**DIRECTIONS FOR THIS TASK**
Rescale the lines of the records that start at the line containing "Task: Select the" and end after the line containing "Action: click(526, 649)". Write them all out again with the requests included, multiplying each click coordinate in the answers by 1.75 and rounding to whole numbers with halves rounded up.

**ENTRIES SHOWN**
..............................

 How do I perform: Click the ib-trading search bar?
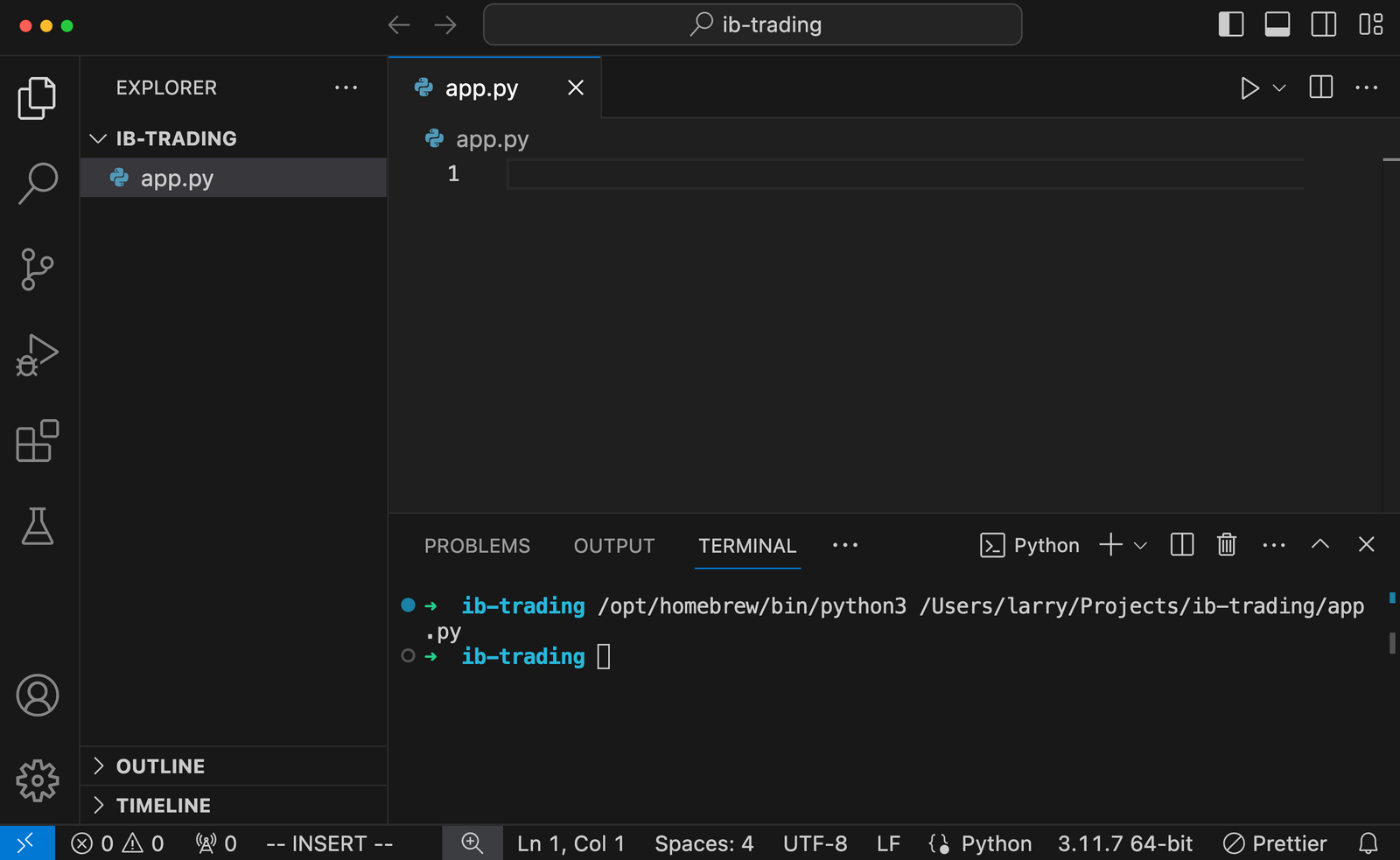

..............................

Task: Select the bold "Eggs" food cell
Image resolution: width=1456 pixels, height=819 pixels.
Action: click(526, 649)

..............................

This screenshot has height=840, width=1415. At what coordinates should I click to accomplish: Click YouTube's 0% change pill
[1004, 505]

..............................

**EXERCISE ANSWER**
Task: Select the bold "Eggs" food cell
Image resolution: width=1456 pixels, height=819 pixels.
Action: click(921, 1136)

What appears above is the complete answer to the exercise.